Aún guardo un recuerdo nítido de la llegada del Mensaje de la hora a Penco, en 1977. En aquél entonces, con solo siete años, debía encargarme en casa de mis hermanos y hermanas menores mientras mis papás asistían a la Iglesia metodista wesleyana. Los servicios se llevaban a cabo diariamente y a veces tenía que quedarme con mis hermanos. Aquella noche, podía notar el gozo que irradiaban los rostros de mis padres, así que les pregunté si le habían sacado provecho al servicio y respondieron que le sacaron más que provecho: ¡había llegado un hombre con un Mensaje de parte de Dios para esta edad!
¡Qué emoción significó para un niño de siete años conocer un Mensaje enviado directamente de Dios! ¡Qué regocijo y entusiasmo sentí cuando me mostraron fotografías de una nube misteriosa que tan clara y evidentemente forma el rostro del Señor Jesús! ¡Cómo me sentí cuando le pregunté a mi papá quién era ese hombre que tenía un halo de Luz sobre su cabeza! Respondió con unas palabras simples que todavía resuenan en mi mente como un trueno: “Hijo, él es un profeta”. Lo creí de todo corazón; siendo un niño, creí que sin duda él era un profeta porque mi papá me lo dijo. A los siete años, el papá de uno de verdad inspira confianza.
Años después, cuando tenía 14 años, el mundo estaba llamándome: me mostraba lo glamuroso con amigos, la fama y todos los placeres de los jóvenes de esa edad. Ese día asistí de nuevo al servicio solo por decisión de mis padres; no estaba prestando nada de atención. Me aburrí y no veía la hora de que se acabara el servicio. Jamás imaginé que ese sería el mejor día de mi vida. Mi papá predicó esa noche sobre el tema del mensaje ¿Qué haré de Jesús, llamado el Cristo? Oí que mencionó a Pilato, que habló de Jesús, que Su preciosa sangre estaba en mis manos; entonces, de repente, sentí que un Fuego descendía hacia mi corazón y mi estómago, y caí al suelo. Recibí la convicción de mis pecados y cobré conciencia de que necesitaba un Salvador. Le entregué mi corazón al Señor y Él me recibió con los brazos abiertos.

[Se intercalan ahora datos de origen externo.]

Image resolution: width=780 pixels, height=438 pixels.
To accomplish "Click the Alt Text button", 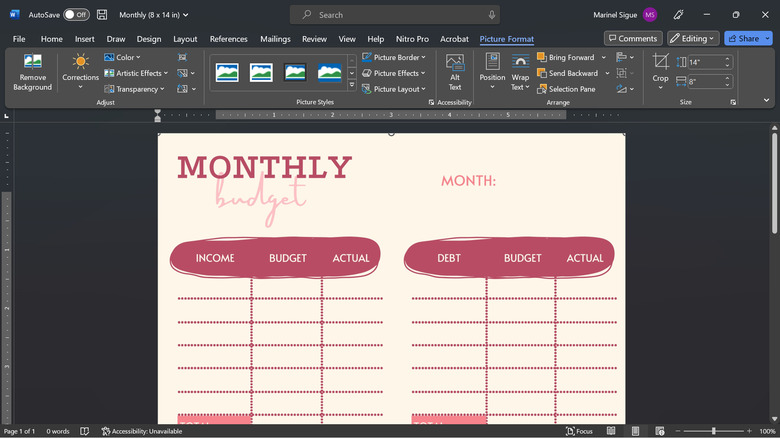I will (x=455, y=72).
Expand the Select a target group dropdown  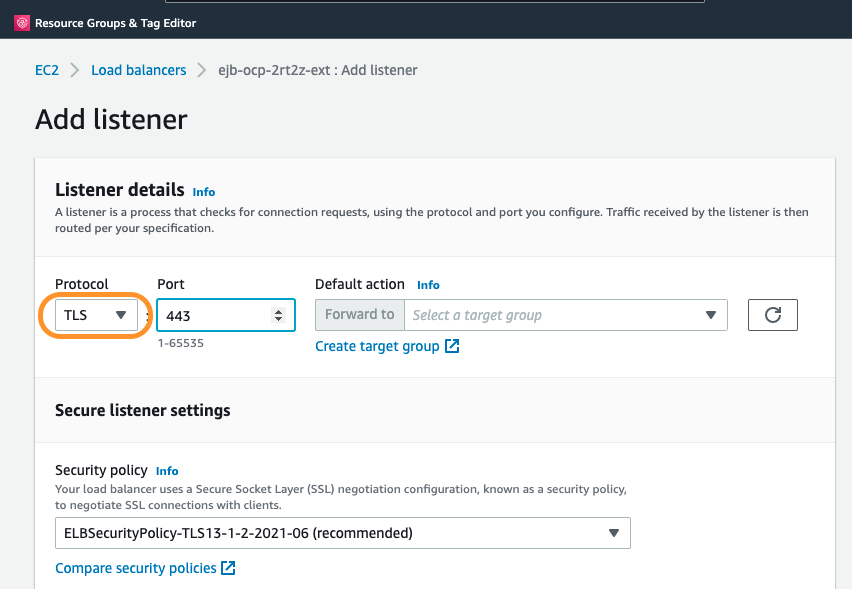tap(565, 315)
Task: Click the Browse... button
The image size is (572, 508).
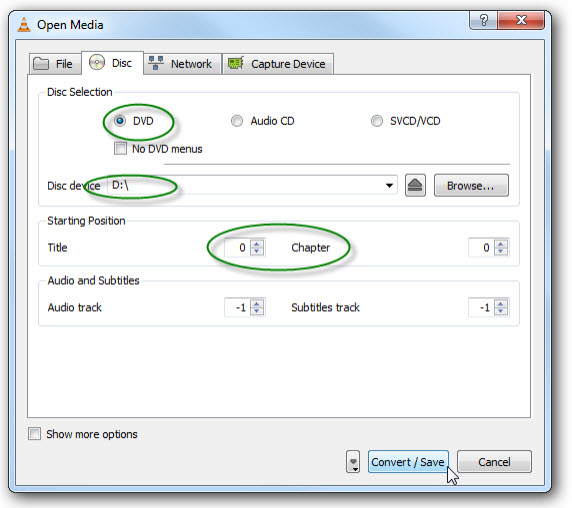Action: [471, 186]
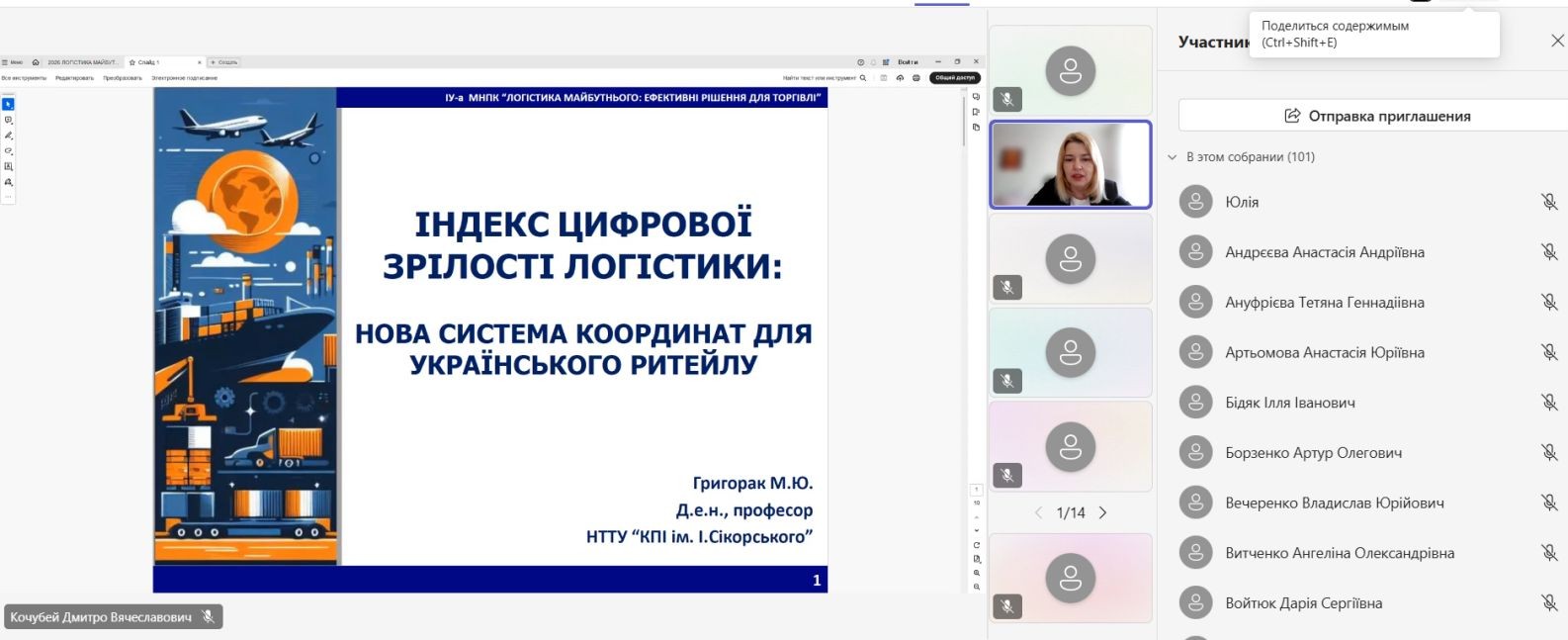Close the participants panel

pyautogui.click(x=1557, y=41)
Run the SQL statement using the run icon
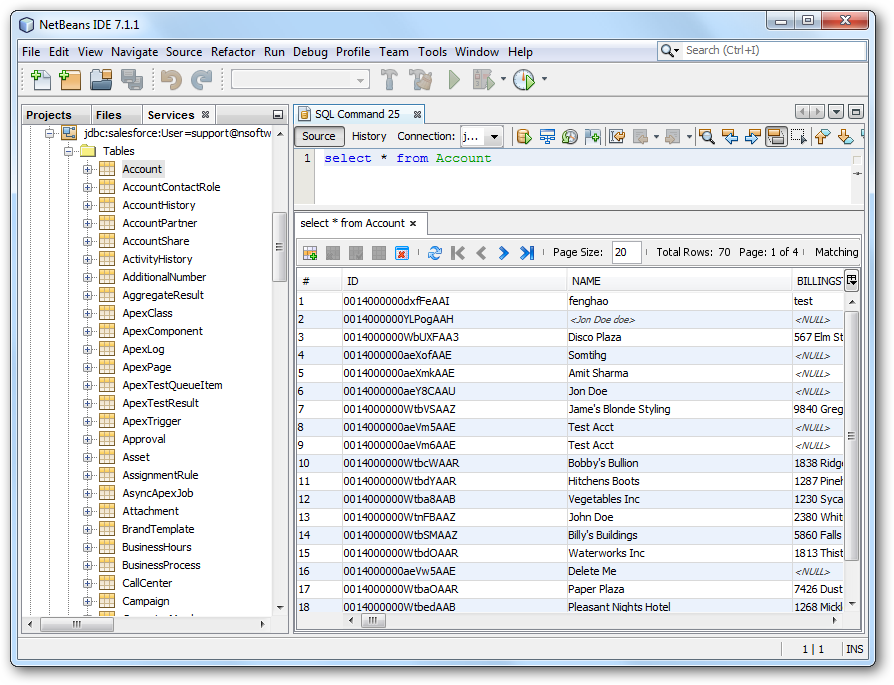Screen dimensions: 894x685 pos(523,136)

En aquella época los libros del Mensaje eran muy escasos; había que ser muy afortunado para tener una copia original de un mensaje. En muchas ocasiones nos costaba fotocopiar los mensajes y, a veces, hasta transcribíamos los sermones a mano. Fue en 1984 cuando el primer cargamento de Grabaciones la Voz de Dios se desembarcó en Chile. Por primera vez, todas las iglesias podían entregar a cada familia un suministro completo de libros. Cómo nos regocijamos ante la escena de ver los libros y las cintas en las manos hambrientas de los creyentes.
Tenía solo 15 años, pero clamé en mi corazón algo parecido a una oración: “Señor, si queda tiempo, cuánto me gustaría trabajar en esto: entregarle los libros y las cintas del Hermano Branham a mi pueblo, aquí en Chile”. 16 años después, el Señor me respondió esa oración; por Su gracia llegué a ser el distribuidor de Grabaciones la Voz de Dios de mi país. Hay 150 iglesias que creen este Mensaje del tiempo del fin. ¿Qué honor más valioso podría tener sino el de servirles a los creyentes de mi nación proveyéndoles la Palabra del Señor en Su máxima pureza, la cual impartió un profeta poderoso? ¡Alabado sea el Señor por Su misericordia!